What you are asked to do: Pull each line containing "will" out of the listing below.

Records to use:
##############################
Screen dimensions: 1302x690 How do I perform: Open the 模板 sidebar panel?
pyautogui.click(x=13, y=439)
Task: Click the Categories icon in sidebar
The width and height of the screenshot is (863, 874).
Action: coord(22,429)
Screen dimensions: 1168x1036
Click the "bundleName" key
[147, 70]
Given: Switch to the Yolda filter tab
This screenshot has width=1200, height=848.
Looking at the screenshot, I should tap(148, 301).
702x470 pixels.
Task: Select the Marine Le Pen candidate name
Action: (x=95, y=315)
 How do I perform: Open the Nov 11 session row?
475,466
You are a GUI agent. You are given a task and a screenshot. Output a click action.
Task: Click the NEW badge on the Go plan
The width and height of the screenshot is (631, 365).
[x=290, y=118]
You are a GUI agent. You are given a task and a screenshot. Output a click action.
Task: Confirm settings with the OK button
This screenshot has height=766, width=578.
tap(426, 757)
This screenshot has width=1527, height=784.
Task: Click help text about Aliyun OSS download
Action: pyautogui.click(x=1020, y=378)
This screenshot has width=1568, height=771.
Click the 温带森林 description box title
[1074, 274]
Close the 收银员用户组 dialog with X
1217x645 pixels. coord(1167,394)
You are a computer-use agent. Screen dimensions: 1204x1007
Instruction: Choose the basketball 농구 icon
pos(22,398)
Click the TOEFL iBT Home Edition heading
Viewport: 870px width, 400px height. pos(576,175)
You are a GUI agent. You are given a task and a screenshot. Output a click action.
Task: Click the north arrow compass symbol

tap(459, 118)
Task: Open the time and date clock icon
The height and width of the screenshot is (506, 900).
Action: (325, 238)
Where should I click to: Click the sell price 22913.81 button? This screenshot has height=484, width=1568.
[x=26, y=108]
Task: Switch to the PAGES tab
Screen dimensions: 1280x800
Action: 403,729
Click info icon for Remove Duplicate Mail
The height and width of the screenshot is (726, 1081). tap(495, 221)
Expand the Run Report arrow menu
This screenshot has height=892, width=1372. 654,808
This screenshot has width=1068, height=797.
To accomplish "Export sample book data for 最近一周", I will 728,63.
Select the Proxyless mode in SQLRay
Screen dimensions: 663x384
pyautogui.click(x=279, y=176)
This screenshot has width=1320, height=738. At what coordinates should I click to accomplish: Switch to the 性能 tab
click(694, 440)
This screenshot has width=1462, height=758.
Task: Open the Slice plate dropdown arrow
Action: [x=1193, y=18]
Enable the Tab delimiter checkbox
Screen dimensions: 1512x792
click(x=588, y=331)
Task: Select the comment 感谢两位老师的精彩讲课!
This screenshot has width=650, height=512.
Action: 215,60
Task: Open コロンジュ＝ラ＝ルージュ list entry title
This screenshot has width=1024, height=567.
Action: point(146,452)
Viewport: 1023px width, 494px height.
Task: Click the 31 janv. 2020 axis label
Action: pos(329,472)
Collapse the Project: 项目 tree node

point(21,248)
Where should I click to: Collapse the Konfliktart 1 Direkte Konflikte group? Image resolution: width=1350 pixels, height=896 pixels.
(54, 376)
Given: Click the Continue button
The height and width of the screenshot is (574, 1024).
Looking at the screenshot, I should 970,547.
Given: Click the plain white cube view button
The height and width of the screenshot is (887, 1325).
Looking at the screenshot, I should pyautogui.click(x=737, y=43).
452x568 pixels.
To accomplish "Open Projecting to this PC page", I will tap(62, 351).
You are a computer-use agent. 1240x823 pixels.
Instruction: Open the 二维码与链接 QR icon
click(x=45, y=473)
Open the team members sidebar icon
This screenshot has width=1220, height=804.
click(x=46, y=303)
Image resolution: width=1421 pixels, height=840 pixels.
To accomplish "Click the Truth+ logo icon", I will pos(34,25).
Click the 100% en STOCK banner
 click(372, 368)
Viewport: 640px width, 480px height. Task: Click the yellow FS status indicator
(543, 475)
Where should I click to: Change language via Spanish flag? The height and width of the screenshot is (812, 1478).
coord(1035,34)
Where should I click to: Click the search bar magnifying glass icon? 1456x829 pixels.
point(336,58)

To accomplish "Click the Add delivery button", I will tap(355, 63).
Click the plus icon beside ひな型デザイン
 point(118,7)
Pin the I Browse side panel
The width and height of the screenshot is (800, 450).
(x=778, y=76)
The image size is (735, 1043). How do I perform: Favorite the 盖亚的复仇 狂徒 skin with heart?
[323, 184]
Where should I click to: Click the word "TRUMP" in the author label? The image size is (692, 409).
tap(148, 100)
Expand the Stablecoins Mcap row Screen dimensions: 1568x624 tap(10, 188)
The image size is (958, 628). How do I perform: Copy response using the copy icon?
##############################
Your solution:
To accomplish "Export sample book data for 最近一周", I will 728,63.
To accomplish "Open Projecting to this PC page", I will tap(62, 351).
To accomplish "Click the Truth+ logo icon", I will pos(34,25).
To accomplish "Click the Add delivery button", I will tap(355, 63).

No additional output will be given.